_Cosa si chiede_.
In base al testo su Funny Games, rispondi:
(a) Dove si reca per le vacanze la famiglia borghese protagonista?
(b) In che anno è stata girata la versione austriaca del film?
(c) In che data tornerà nelle sale il regista con Happy End?

_Sezione documento_.

# # # # #

In questo 2017 ricorrono due ricorrenze legate ad uno dei film più scioccanti e crudeli della storia del cinema: Funny Games di Michael Haneke. Una pellicola “a tesi” che doveva far riflettere lo spettatore sul rapporto tra violenza e media. Protagonista è una famiglia borghese che raggiunge una villa sul lago per le vacanze: verrà massacrata da due giovani ragazzi. Il Maestro (che tornerà nelle nostre sale il prossimo 30 novembre con Happy End) ne girò due versioni: la prima (che è anche la più sconvolgente) è la versione austriaca del 1997, vent’anni fa, con protagonisti Susanne Lothar, Ulrich Muhe, Arno Frisch e Frank Giering; la seconda è invece il remake americano (inquadratura dopo inquadratura) del 2007, dieci anni fa, che vede all’opera Naomi Watts, Tim Roth, Brady Corbet e Michael Pitt (foto copertina).

# # # # #

_Sezione dati_.
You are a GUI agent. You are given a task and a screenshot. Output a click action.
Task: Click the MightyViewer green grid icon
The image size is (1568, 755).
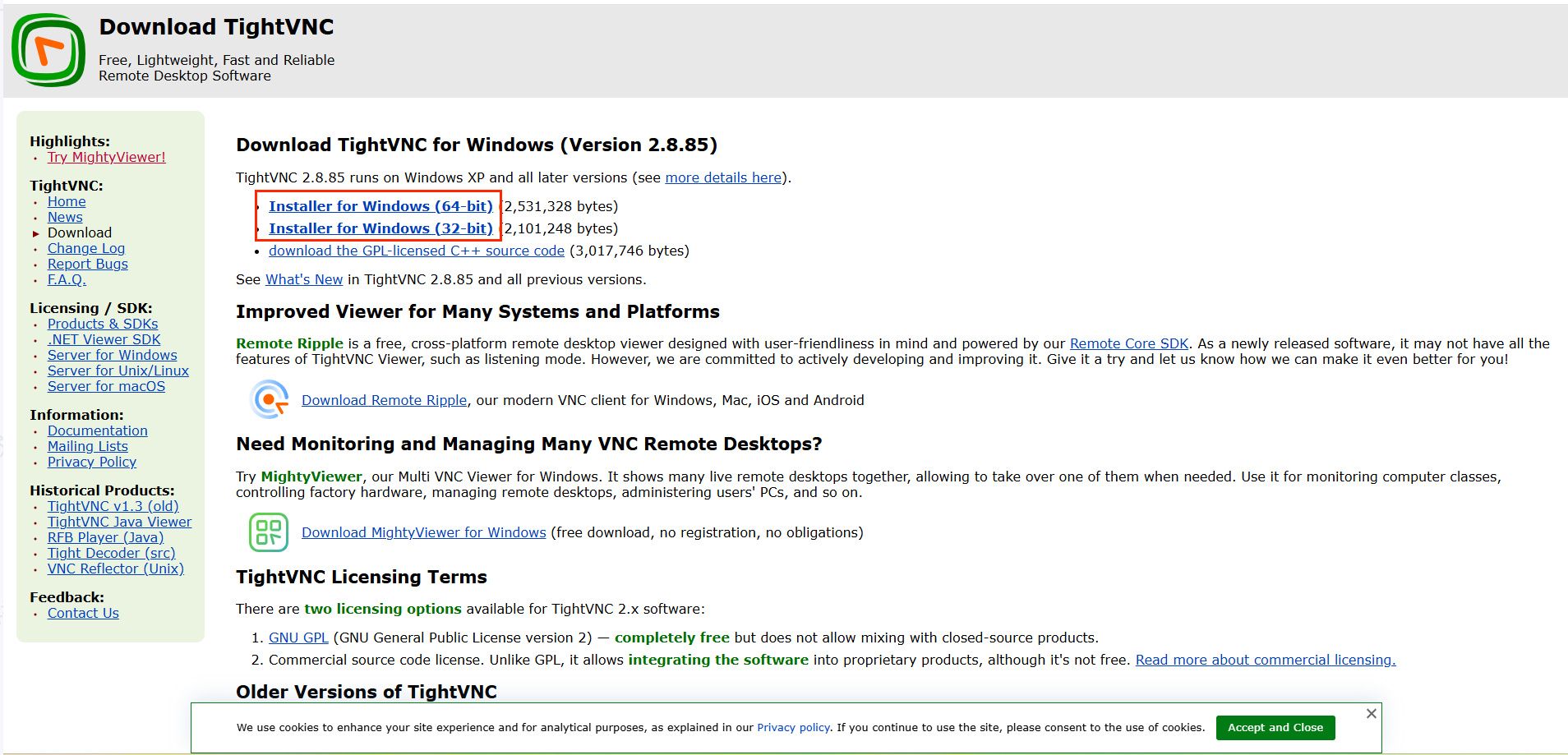[x=269, y=532]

# # # # #

_Risultato_.
(a) In una villa sul lago.
(b) Nel 1997.
(c) Il 30 novembre.